======== ENTRIES SUPPLIED ========

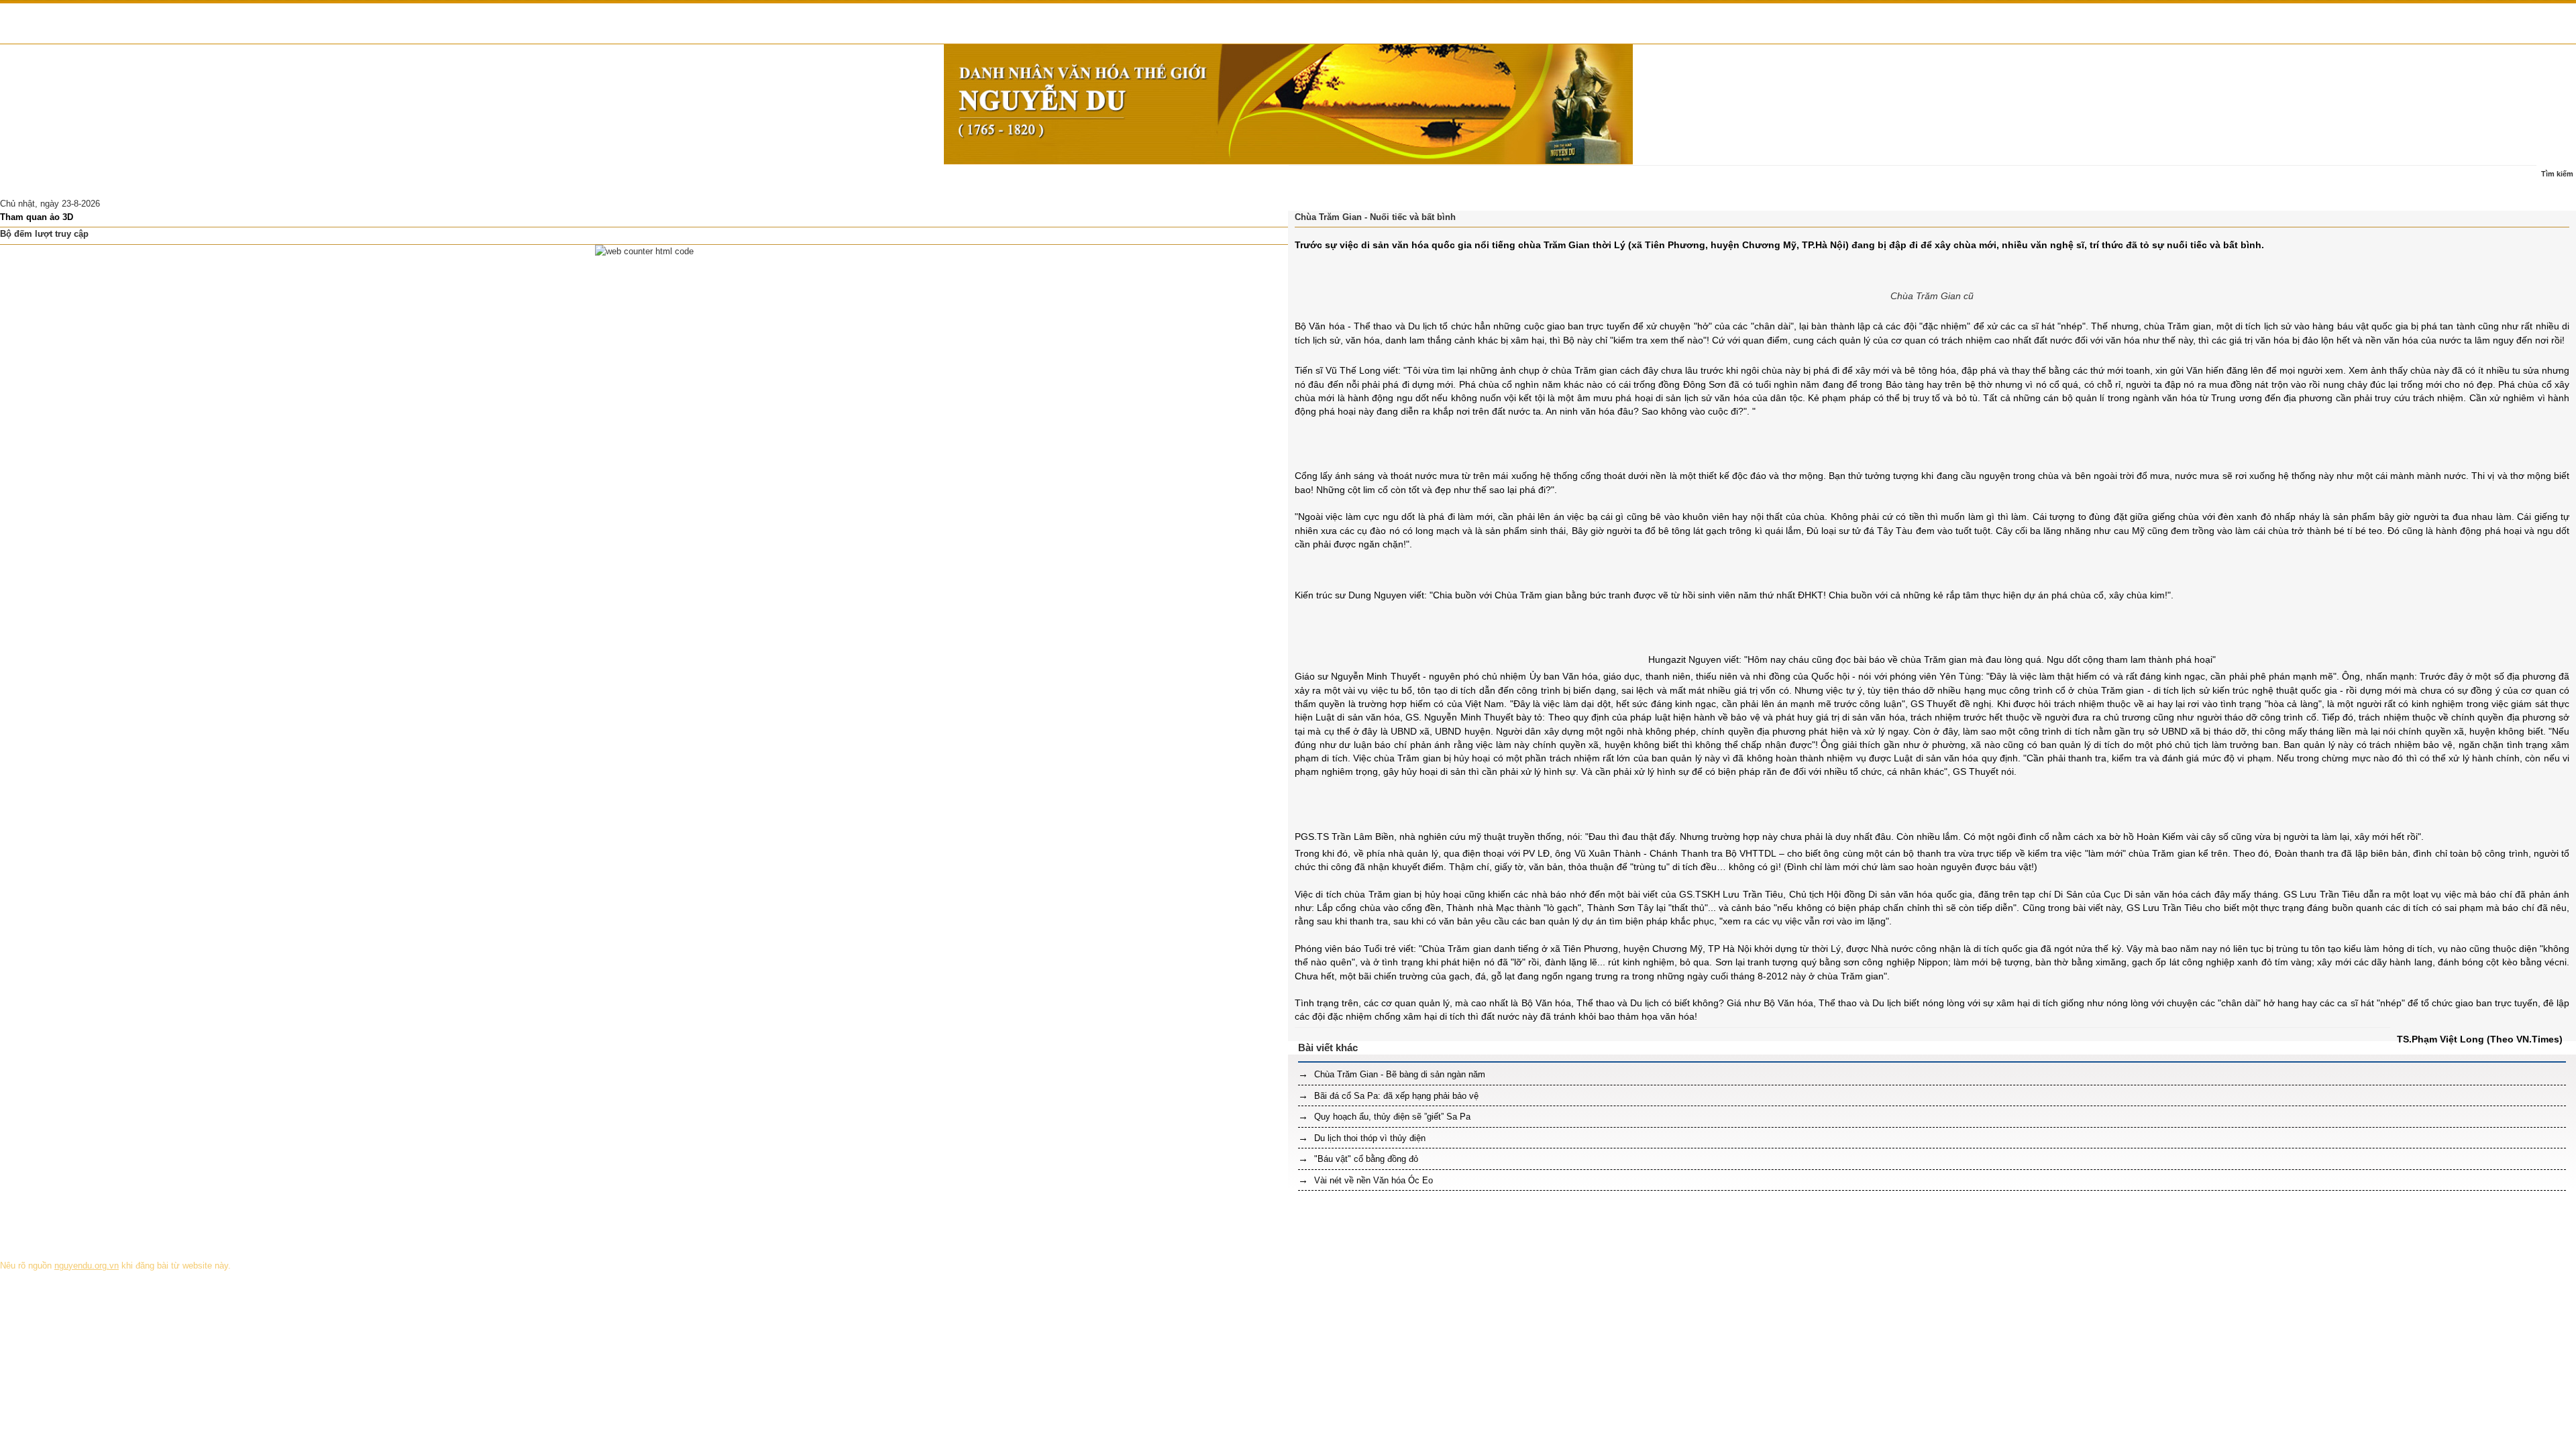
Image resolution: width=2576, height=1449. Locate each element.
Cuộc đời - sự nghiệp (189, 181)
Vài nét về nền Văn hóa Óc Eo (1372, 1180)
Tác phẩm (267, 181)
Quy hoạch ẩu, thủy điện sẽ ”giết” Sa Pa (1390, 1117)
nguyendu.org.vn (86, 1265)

========
======== ENTRIES SUPPLIED ========

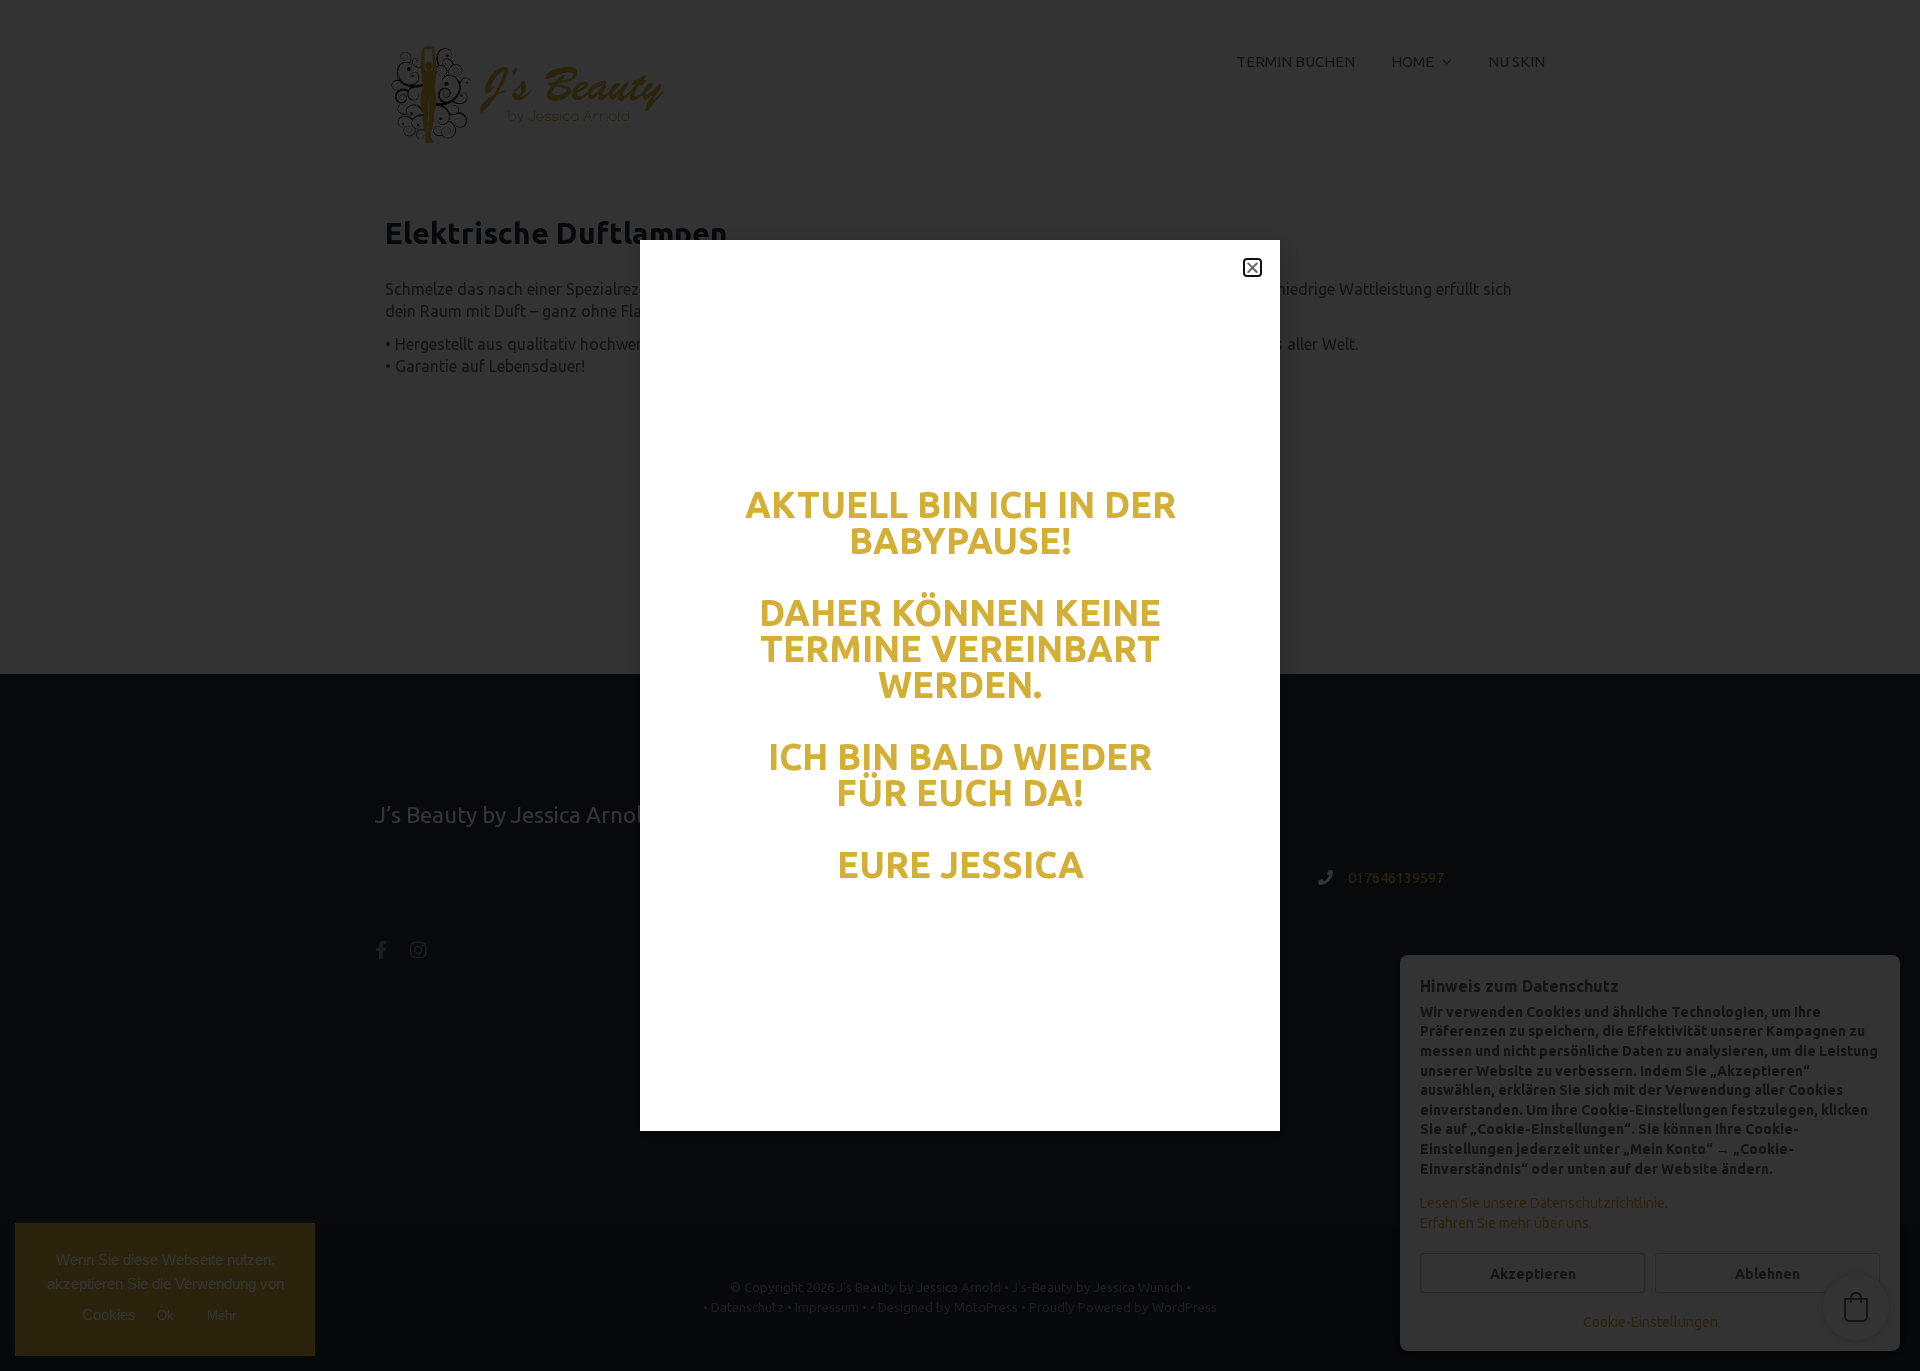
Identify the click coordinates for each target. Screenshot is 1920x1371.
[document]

========
======== ENTRIES SUPPLIED ========

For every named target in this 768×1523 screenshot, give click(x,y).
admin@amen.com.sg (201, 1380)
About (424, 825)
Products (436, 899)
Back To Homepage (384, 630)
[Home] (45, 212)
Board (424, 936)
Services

========

WHAT IS REQUIRED → Exactly the lines above from the one with "Tác phẩm (267, 181)" to the one with "nguyendu.org.vn (86, 1265)", both included, are to be quoted; leave the rest out.

TASK OUTPUT →
Tác phẩm (267, 181)
Quy hoạch ẩu, thủy điện sẽ ”giết” Sa Pa (1390, 1117)
nguyendu.org.vn (86, 1265)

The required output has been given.